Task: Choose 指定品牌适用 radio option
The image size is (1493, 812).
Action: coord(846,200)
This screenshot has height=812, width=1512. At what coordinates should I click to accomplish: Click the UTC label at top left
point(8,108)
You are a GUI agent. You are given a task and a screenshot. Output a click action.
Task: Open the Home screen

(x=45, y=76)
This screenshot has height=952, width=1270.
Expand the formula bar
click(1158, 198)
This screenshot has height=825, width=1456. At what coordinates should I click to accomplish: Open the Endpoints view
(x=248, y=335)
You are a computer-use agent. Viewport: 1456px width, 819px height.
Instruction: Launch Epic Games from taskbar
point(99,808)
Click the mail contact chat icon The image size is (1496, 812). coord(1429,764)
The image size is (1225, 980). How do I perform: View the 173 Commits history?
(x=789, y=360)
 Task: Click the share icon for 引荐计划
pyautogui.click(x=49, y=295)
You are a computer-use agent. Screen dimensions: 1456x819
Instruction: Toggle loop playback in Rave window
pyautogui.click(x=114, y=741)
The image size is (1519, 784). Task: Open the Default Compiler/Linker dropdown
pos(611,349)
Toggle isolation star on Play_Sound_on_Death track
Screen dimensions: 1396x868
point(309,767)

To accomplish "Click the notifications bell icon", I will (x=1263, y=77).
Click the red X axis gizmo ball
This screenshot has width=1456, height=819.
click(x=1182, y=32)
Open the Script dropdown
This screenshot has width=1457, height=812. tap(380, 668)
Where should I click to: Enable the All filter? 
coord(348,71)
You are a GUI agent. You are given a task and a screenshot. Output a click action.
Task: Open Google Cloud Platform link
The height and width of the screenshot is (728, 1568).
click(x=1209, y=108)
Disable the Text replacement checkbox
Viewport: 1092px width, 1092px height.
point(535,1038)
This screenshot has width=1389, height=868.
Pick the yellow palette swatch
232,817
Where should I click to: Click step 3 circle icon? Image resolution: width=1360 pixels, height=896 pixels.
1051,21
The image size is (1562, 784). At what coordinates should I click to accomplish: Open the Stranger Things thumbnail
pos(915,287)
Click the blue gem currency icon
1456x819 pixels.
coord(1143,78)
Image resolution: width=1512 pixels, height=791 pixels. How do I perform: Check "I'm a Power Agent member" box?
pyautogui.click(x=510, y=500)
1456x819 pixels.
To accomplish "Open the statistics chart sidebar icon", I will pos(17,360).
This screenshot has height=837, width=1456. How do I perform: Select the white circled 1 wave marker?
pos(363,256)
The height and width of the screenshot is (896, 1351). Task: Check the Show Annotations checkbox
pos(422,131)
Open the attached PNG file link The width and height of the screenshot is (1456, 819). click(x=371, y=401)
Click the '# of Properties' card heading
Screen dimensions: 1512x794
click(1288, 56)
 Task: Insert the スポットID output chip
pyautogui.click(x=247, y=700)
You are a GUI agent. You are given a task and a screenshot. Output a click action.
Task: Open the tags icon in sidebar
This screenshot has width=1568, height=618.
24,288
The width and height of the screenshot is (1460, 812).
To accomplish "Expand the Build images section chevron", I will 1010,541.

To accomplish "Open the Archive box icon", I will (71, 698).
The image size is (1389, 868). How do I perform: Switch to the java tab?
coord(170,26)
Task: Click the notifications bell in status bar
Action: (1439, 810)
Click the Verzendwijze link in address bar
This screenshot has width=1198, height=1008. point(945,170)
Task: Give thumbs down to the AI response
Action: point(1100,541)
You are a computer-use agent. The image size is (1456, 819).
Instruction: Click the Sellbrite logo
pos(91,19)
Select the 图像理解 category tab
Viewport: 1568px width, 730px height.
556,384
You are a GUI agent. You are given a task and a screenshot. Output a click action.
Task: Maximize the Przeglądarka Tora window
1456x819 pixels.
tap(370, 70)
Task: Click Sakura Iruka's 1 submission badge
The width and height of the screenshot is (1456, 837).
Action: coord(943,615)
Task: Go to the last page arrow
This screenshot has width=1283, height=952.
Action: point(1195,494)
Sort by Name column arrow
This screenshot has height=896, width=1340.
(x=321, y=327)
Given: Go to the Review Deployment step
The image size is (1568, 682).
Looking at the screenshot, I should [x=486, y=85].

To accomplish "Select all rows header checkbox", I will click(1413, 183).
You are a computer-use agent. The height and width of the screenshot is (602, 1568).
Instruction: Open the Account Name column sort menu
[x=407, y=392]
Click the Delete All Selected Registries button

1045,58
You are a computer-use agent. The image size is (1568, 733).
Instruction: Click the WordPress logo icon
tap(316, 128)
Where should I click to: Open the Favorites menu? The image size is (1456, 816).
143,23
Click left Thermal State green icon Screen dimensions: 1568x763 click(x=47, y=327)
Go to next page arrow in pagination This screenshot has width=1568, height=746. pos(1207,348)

*****

• **TASK ITEM**
Scan the material above for the word "arrow", and copy each line where it appears.

• **THE ANSWER**
Task: Go to the last page arrow
Sort by Name column arrow
Go to next page arrow in pagination This screenshot has width=1568, height=746. pos(1207,348)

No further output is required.